Search the listing below for the word "Magdi", and copy every line in which it turns up.

◆ Data ◆
****
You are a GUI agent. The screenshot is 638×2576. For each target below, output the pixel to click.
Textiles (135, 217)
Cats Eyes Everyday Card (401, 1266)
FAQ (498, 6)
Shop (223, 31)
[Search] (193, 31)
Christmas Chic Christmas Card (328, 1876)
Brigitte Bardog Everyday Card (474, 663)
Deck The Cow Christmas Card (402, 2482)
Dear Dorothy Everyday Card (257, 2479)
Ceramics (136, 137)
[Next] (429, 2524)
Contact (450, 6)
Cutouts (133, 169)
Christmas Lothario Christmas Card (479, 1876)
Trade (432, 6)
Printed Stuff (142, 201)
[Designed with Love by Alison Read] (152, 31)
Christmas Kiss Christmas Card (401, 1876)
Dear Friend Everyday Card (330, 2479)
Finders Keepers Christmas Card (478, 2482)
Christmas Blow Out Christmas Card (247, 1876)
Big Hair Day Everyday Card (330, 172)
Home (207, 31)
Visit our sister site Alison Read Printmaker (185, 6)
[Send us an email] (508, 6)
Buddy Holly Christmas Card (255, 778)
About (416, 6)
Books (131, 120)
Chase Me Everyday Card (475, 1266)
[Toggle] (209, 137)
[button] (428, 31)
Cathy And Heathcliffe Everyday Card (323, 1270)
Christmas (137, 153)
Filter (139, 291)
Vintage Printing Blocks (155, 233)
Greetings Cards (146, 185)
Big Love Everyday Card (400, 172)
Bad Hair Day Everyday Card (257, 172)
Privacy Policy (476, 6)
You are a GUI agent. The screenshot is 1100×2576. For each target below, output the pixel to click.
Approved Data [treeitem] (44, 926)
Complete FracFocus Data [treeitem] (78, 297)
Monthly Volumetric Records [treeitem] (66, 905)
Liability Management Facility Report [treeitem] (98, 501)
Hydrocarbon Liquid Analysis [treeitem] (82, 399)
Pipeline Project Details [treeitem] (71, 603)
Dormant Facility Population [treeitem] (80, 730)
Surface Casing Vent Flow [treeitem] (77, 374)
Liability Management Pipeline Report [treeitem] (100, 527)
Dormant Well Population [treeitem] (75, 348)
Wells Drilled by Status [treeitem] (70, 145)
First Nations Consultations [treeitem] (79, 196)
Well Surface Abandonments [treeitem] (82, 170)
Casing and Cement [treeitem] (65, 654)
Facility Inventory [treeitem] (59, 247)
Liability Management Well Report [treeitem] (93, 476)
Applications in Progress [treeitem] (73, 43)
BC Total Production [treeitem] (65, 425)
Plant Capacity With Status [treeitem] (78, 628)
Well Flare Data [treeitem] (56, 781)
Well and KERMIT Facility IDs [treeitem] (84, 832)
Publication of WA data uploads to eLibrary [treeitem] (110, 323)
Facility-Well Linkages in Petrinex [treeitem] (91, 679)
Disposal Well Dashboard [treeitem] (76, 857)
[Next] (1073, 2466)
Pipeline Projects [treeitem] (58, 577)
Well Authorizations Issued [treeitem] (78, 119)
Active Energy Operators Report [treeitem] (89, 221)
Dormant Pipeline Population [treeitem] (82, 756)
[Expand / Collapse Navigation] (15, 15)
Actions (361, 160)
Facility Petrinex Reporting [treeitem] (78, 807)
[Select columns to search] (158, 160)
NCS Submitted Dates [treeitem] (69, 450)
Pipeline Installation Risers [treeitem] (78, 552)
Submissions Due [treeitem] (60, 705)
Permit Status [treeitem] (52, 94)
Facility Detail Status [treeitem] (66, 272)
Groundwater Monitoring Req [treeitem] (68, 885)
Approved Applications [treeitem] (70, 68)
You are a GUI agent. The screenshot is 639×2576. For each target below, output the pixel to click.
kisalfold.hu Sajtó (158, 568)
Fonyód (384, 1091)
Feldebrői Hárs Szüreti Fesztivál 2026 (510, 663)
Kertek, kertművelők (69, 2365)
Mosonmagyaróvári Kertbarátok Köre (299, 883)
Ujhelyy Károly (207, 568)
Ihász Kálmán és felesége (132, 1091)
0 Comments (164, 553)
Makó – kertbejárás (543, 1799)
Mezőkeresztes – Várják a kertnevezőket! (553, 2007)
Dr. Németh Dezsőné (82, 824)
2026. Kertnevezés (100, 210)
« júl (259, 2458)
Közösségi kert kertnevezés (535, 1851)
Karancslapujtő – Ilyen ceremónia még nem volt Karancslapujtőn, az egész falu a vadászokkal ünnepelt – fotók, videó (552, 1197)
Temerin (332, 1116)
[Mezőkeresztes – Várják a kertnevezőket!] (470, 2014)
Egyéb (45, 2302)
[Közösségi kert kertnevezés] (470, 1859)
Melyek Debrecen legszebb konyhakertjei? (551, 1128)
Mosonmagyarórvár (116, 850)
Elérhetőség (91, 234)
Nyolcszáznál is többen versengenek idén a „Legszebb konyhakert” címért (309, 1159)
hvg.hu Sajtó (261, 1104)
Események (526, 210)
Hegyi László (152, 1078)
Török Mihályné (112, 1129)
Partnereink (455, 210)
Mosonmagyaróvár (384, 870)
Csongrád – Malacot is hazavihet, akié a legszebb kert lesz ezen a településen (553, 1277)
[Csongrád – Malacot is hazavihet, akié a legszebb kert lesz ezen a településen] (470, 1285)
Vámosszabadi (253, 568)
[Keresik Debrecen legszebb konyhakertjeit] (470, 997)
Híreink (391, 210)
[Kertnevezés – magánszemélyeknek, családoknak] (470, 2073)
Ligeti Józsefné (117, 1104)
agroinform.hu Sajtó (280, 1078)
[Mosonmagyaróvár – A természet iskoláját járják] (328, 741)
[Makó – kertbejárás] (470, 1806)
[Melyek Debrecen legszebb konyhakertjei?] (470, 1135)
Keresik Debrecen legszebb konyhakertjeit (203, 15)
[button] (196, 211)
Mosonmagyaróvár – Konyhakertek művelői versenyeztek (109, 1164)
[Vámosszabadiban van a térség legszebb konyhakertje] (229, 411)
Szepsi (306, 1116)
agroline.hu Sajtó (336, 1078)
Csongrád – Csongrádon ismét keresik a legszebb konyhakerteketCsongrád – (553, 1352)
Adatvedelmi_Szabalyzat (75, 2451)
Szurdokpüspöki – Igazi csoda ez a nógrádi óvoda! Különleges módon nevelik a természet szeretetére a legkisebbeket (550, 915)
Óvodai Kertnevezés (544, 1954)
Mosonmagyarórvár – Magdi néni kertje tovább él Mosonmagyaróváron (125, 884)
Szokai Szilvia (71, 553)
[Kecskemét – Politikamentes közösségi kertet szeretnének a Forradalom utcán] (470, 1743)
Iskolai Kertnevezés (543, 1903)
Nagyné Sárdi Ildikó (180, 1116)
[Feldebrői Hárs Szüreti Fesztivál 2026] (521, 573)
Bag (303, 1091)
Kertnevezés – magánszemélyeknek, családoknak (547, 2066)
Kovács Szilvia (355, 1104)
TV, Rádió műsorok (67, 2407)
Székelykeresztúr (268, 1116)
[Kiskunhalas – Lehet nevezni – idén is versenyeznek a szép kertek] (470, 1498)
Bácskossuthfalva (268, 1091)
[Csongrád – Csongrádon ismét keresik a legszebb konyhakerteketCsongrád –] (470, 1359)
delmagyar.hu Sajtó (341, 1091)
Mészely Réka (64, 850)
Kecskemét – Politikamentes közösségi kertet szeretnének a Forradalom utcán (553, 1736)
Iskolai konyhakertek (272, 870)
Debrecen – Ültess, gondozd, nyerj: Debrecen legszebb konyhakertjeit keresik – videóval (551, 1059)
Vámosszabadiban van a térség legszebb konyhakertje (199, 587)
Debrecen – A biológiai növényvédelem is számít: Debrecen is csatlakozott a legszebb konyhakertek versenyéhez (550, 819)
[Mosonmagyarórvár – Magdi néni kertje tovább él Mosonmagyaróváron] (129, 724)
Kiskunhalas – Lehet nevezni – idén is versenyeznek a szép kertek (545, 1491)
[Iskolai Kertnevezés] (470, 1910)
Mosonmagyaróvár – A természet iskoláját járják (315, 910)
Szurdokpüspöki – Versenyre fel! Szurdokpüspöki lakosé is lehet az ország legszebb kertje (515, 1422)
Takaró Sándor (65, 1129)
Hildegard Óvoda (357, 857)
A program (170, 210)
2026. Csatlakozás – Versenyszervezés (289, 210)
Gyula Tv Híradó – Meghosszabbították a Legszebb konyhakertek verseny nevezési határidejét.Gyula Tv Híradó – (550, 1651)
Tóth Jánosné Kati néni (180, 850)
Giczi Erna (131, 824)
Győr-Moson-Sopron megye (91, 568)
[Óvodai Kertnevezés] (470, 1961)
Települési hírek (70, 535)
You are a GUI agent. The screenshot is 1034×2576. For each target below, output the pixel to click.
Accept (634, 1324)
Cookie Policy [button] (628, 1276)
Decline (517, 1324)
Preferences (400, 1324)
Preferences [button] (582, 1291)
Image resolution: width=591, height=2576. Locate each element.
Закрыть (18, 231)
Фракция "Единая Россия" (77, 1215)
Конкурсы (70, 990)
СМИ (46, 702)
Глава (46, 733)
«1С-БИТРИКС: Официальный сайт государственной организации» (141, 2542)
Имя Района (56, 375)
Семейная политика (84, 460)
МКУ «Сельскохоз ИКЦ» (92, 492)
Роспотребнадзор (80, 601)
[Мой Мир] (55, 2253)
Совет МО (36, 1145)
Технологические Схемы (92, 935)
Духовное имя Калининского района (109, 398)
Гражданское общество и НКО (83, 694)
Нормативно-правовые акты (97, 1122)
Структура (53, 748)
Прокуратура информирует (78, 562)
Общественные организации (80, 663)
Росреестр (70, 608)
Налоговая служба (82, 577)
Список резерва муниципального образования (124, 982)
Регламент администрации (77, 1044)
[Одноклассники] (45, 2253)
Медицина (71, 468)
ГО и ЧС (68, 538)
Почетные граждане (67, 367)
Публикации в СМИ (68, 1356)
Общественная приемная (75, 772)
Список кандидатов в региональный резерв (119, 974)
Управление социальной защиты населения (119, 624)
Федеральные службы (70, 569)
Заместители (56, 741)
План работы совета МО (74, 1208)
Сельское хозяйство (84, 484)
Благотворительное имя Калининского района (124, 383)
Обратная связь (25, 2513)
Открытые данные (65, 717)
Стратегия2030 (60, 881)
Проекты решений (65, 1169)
****
◆ Result of the exercise ◆
Mosonmagyarórvár – Magdi néni kertje tovább él Mosonmagyaróváron (125, 884)
[Mosonmagyarórvár – Magdi néni kertje tovább él Mosonmagyaróváron] (129, 724)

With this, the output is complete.